Tin... Tiiin...
Dengan tidak sabaran, Adrian membunyikan klakson mobil di depan pagar rumahnya. Biarlah Mang Diman akan terkejut sampai terlatah-latah di pos jaga, yang penting pintu segera dibuka.
Tidak. Adrian ingin cepat pulang bukan karena tak sabar hendak mengulang yang tadi malam, walau sebenarnya dia terus terbayang-bayang dengan tubuh polos Naomi. Adrian pulang karena putranya sudah pulang ke rumah. Tristan tadi melapor padanya.
Adrian, walau bagaimanapun dia harus mengenalkan Elang secara formal pada Naomi. Bukankah yang Naomi tahu dia seorang duda dengan anak satu? Jadi Naomi harus tahu kalau Elang, remaja pria itu adalah putranya.
Tapi, mengingat Elang tidak menyetujui pernikahannya, Adrian khawatir Elang akan bersikap tidak sopan dengan Naomi.

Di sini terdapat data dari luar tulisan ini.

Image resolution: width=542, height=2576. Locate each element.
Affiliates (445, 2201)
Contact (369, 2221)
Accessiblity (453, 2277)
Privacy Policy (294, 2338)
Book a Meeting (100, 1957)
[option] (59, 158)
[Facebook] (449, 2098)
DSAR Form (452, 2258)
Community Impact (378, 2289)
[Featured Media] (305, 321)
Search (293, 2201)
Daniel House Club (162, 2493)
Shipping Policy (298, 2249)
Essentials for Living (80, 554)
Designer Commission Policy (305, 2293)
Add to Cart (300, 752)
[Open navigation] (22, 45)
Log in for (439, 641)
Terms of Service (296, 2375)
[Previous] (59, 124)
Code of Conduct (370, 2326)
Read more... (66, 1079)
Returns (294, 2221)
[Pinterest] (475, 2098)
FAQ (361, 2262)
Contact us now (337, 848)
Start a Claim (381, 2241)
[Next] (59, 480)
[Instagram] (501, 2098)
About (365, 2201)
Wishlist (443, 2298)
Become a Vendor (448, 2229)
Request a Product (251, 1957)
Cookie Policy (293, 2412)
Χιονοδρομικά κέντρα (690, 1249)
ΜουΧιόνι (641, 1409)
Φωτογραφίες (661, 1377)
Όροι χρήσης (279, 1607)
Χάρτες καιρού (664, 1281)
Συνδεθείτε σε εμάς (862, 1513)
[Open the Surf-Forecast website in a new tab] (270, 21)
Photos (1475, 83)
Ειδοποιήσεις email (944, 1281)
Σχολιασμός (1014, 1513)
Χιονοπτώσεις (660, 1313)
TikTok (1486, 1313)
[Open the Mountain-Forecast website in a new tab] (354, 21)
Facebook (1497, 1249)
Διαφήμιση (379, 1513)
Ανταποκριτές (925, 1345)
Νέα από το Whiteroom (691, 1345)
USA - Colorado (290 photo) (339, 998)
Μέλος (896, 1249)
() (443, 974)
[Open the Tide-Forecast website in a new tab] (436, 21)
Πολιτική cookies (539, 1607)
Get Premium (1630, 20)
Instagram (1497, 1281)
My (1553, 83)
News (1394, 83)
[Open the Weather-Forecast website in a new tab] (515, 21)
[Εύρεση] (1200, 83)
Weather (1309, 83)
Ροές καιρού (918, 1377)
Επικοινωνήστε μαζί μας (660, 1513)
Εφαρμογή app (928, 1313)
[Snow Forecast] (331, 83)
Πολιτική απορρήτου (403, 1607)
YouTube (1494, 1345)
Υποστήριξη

Walaupun mereka menikah tidak atas dasar cinta, melainkan Adrian tidak ingin terus-terusan diperolok karena kelamaan menduda, tapi tidak boleh ada yang tahu alasan sebenarnya.
Adrian akan menyimpan rahasia itu rapat-rapat, bahkan dari Elang sekalipun. Makanya, dia tetap harus mengenalkan Naomi pada Elang pun sebaliknya. Meski umur keduanya lebih cocok untuk menjadi kakak adik.
"Silakan masuk, Tuan!" Mang Diman berseru, seraya menaruh telapak tangan sejajar dahi, membuat sikap hormat. Tak lupa tersenyum lebar, menampilkan deretan giginya yang tak rata, ada gigi emasnya pula.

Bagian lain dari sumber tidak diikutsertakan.